A veces me pregunto cómo supondrá que paso las horas en que no trabajo a su lado. Creo que está tan habituado al mundo particular de sus libros, donde el transcurso del tiempo es extraño, o no transcurre en absoluto, que se figura que soy una niña sin edad. En ocasiones yo misma me veo así, como si mis vestidos cortos y ceñidos y mis bandas de terciopelo me prestaran, al igual que una zapatilla china, un tamaño que de otro modo rebasaría. Mi propio tío, que presumo que en esta época no tiene más de cincuenta años, me ha parecido siempre absoluta y permanentemente envejecido, del mismo modo que las moscas permanecen añejas, aunque invariables y fijas, en nebulosas esquirlas de ámbar.

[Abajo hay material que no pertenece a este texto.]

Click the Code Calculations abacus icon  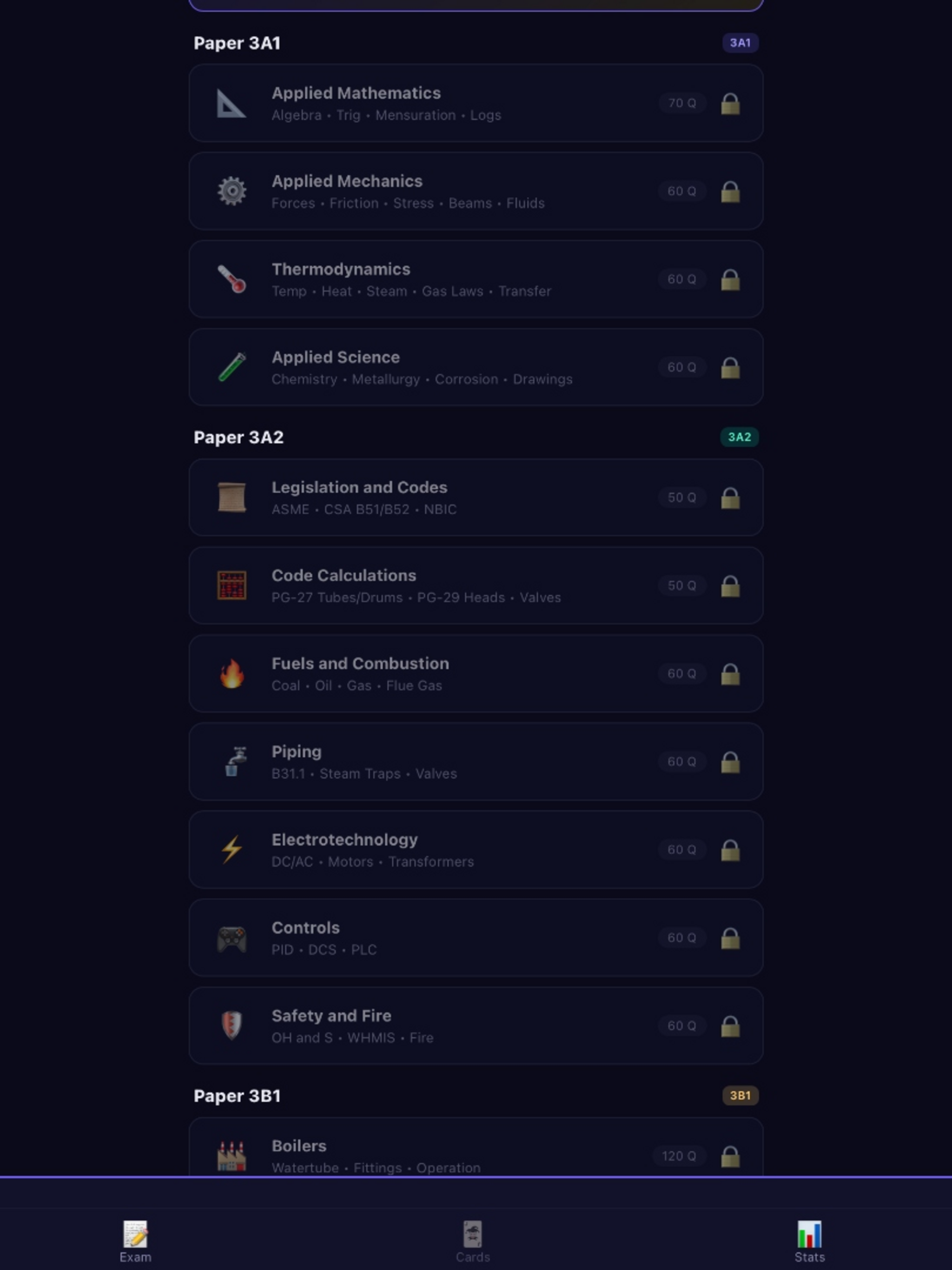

Le dejo escudriñando una página de texto. Camino con gran sigilo, con zapatos de suela blanda. Voy a mis habitaciones, donde está Ana. La encuentro ocupada con una pieza de costura. Me ve llegar y se encoge. ¿Saben lo provocador que es ese miedo para un temperamento como el mío?

La observe coser. Nota mi mirada y empieza a temblar. Sus puntadas se vuelven largas y torcidas.

Por fin le cojo la aguja de la mano y suavemente hundo la punta en su piel; la retiro, la clavo otra vez y repito esta acción unas seis o siete veces, hasta que una erupción de pinchazos puebla sus nudillos entre las pecas.

—Esta noche van a venir unos señores —digo, mientras la pincho—. A uno no le conocemos. ¿Crees que será joven y guapo? Lo digo —ociosamente— para perturbarla. A mí me da lo mismo. Pero ella se ruboriza al oírlo.

—No lo sé, señorita —responde, pestañeando y girando la cabeza, pero sin apartar la mano—. Quizás.

—¿Tú crees?

—¿Quién sabe? Podría ser.

La examino con más atención, maravillada por una idea nueva.

—¿Te gustaría que lo fuese?

—¿Gustarme, señorita?

—Gustarte, Ana. Ahora me parece que sí te gustaría. ¿Le indico el camino a tu habitación? No escucharé detrás de la puerta. Cerraré con llave, estaras a solas.